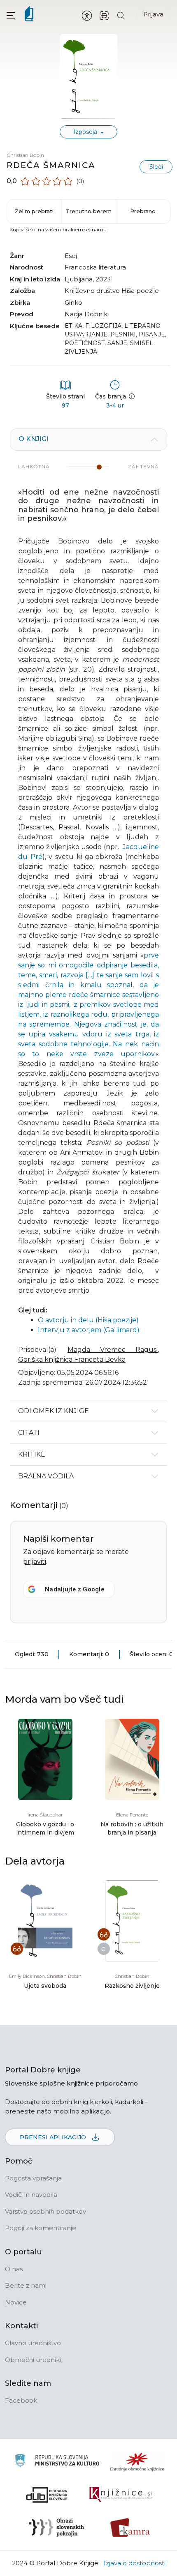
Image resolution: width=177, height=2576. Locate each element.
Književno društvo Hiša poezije (112, 291)
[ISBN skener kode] (104, 15)
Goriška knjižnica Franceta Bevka (72, 1359)
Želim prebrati (34, 211)
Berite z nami (26, 2285)
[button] (11, 15)
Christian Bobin (25, 155)
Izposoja (86, 132)
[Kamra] (130, 2527)
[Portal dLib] (47, 2494)
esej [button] (71, 256)
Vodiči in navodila (31, 2194)
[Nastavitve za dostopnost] (87, 15)
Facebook (21, 2400)
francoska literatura (95, 267)
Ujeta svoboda (45, 1985)
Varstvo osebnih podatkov (45, 2211)
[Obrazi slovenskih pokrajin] (56, 2527)
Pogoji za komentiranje (40, 2228)
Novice (16, 2302)
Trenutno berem (88, 211)
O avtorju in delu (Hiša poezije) (88, 1320)
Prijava (153, 14)
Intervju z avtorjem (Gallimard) (89, 1330)
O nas (14, 2269)
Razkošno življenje (132, 1985)
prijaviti (34, 1561)
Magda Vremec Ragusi (113, 1350)
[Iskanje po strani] (121, 15)
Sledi (156, 166)
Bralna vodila (46, 1476)
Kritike (31, 1454)
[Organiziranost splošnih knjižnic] (137, 2462)
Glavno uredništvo (33, 2343)
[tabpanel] (88, 914)
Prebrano (143, 211)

+ + + +

How to complete this task: Without the pictures, repeat the listing exactly as it reads.

Response for this exercise:
Image resolution: width=177, height=2576. Locate each element.
Književno društvo Hiša poezije (112, 291)
[ISBN skener kode] (104, 15)
Goriška knjižnica Franceta Bevka (72, 1359)
Želim prebrati (34, 211)
Berite z nami (26, 2285)
[button] (11, 15)
Christian Bobin (25, 155)
Izposoja (86, 132)
[Kamra] (130, 2527)
[Portal dLib] (47, 2494)
esej [button] (71, 256)
Vodiči in navodila (31, 2194)
[Nastavitve za dostopnost] (87, 15)
Facebook (21, 2400)
francoska literatura (95, 267)
Ujeta svoboda (45, 1985)
Varstvo osebnih podatkov (45, 2211)
[Obrazi slovenskih pokrajin] (56, 2527)
Pogoji za komentiranje (40, 2228)
Novice (16, 2302)
Trenutno berem (88, 211)
O avtorju in delu (Hiša poezije) (88, 1320)
Prijava (153, 14)
Intervju z avtorjem (Gallimard) (89, 1330)
O nas (14, 2269)
Razkošno življenje (132, 1985)
prijaviti (34, 1561)
Magda Vremec Ragusi (113, 1350)
[Iskanje po strani] (121, 15)
Sledi (156, 166)
Bralna vodila (46, 1476)
Kritike (31, 1454)
[Organiziranost splošnih knjižnic] (137, 2462)
Glavno uredništvo (33, 2343)
[tabpanel] (88, 914)
Prebrano (143, 211)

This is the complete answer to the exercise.